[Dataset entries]
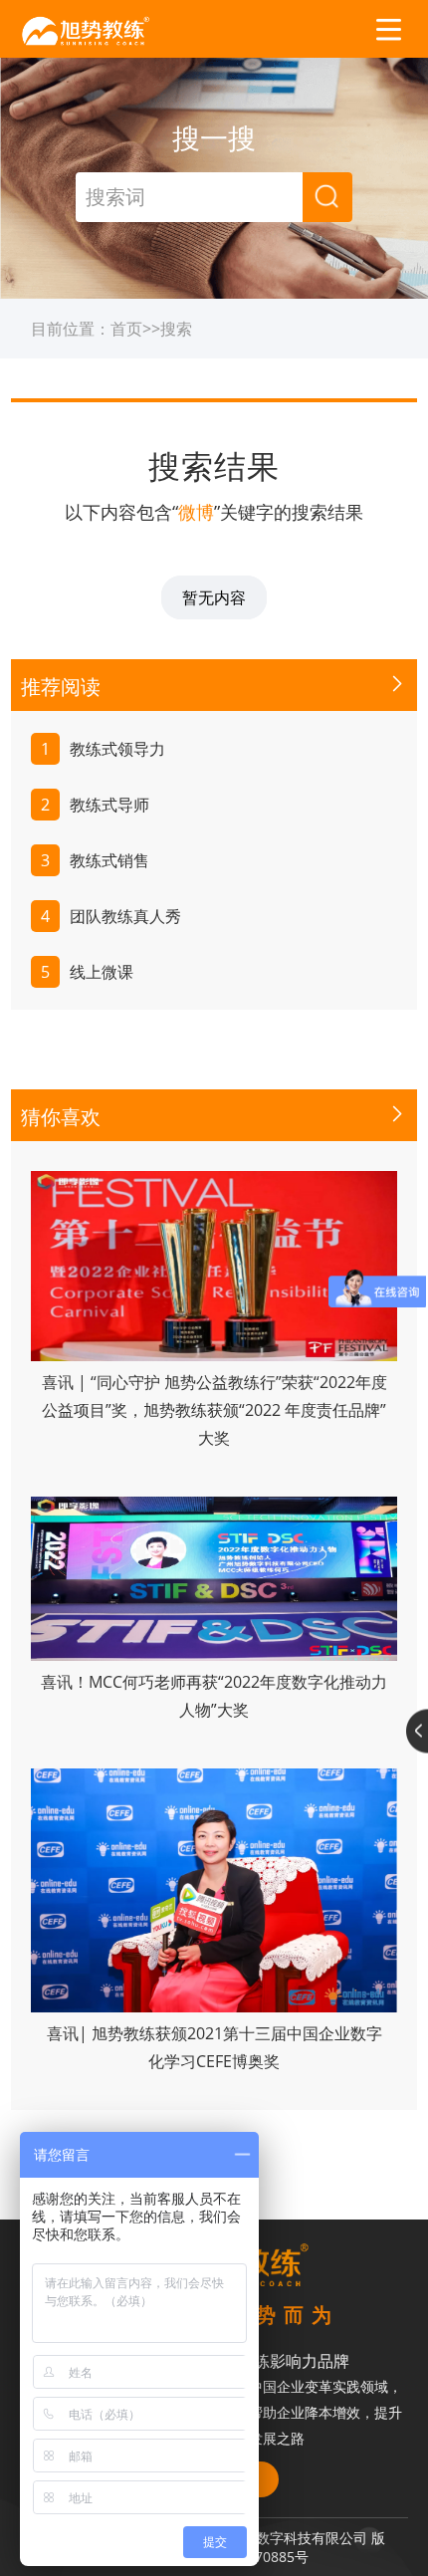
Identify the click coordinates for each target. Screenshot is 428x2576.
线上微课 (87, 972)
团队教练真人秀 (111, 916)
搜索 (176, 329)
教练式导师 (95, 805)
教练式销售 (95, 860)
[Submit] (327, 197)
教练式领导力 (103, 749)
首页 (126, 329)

...

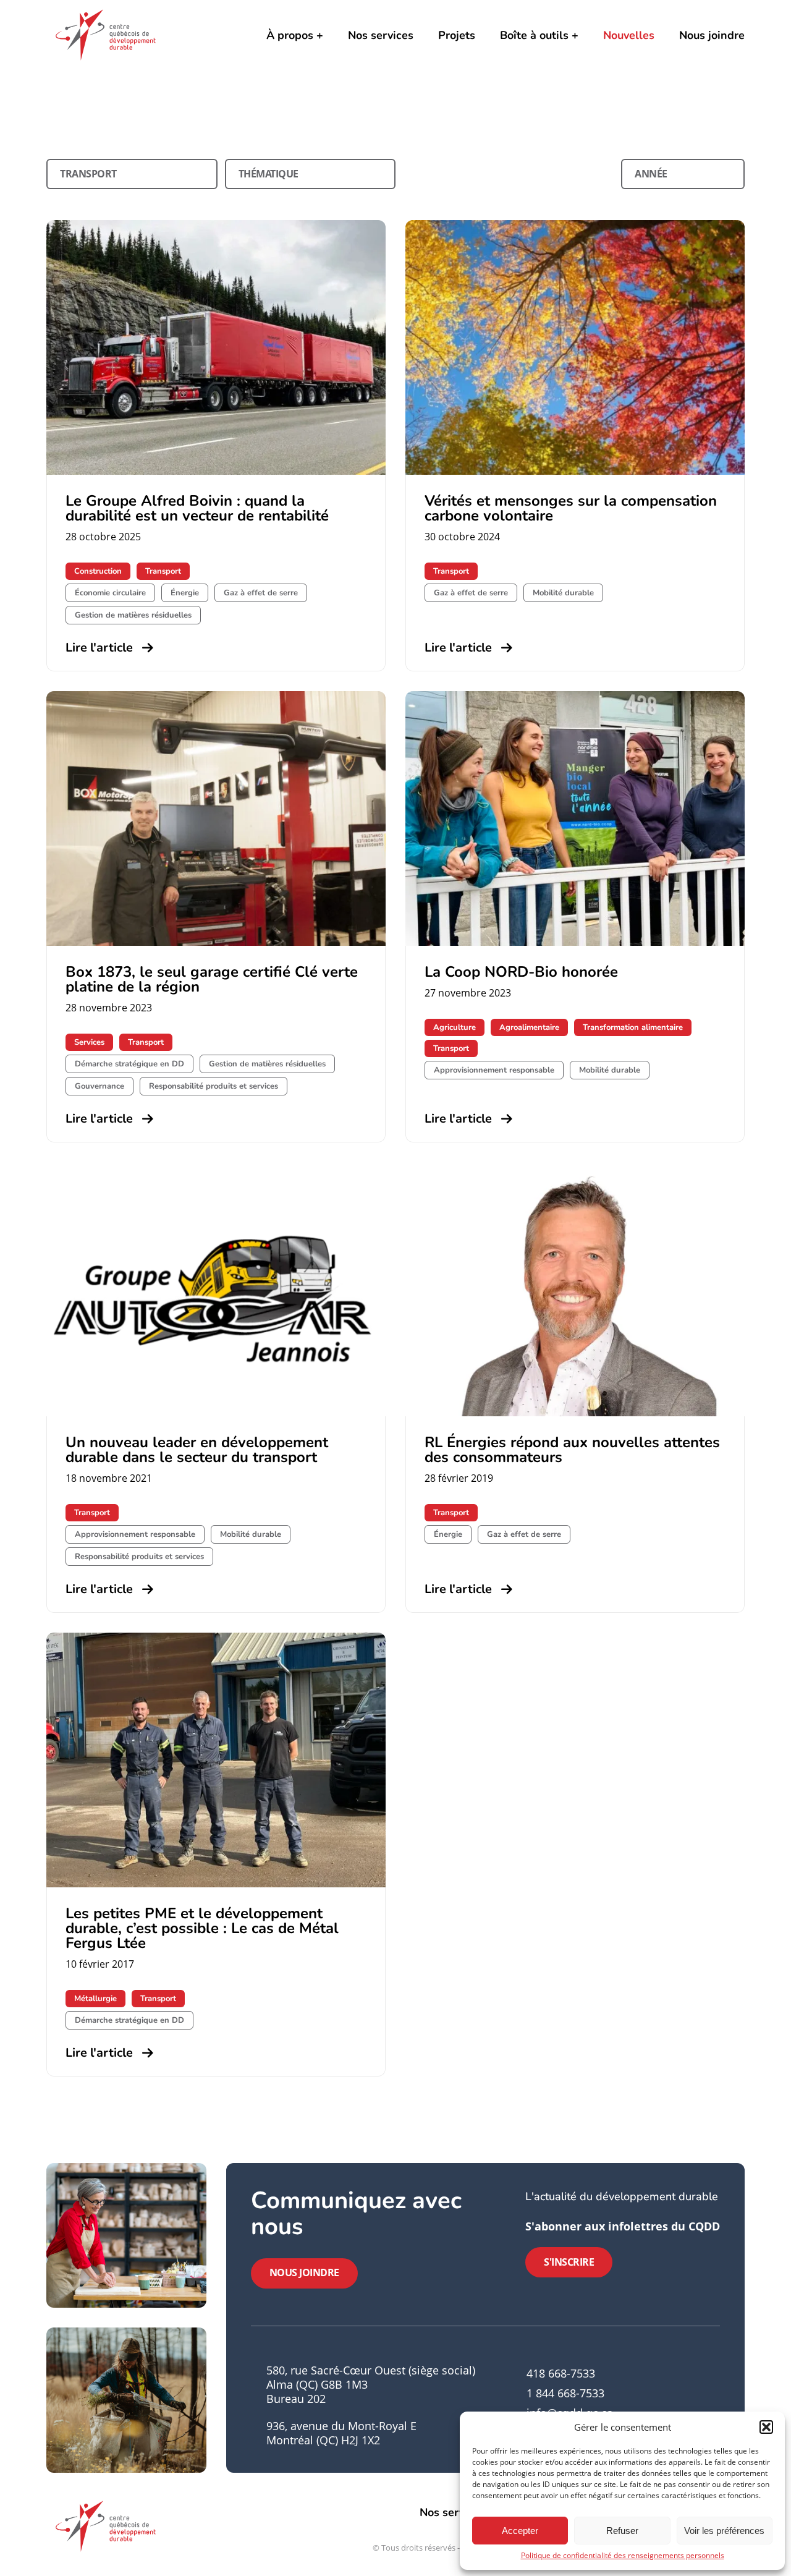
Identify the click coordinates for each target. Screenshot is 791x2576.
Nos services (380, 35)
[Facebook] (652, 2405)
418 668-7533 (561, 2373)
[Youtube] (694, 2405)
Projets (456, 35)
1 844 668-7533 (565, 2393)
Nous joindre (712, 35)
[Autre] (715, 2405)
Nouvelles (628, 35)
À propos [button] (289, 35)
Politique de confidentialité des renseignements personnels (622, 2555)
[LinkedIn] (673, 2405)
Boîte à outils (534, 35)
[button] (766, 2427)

_Required action_:
Copy out each line carrying the string "click" from the data.

_Written answer_:
Identify the click coordinates for each target. Screenshot is 428x2576.
Identify the click coordinates for each target. Screenshot is 791x2576.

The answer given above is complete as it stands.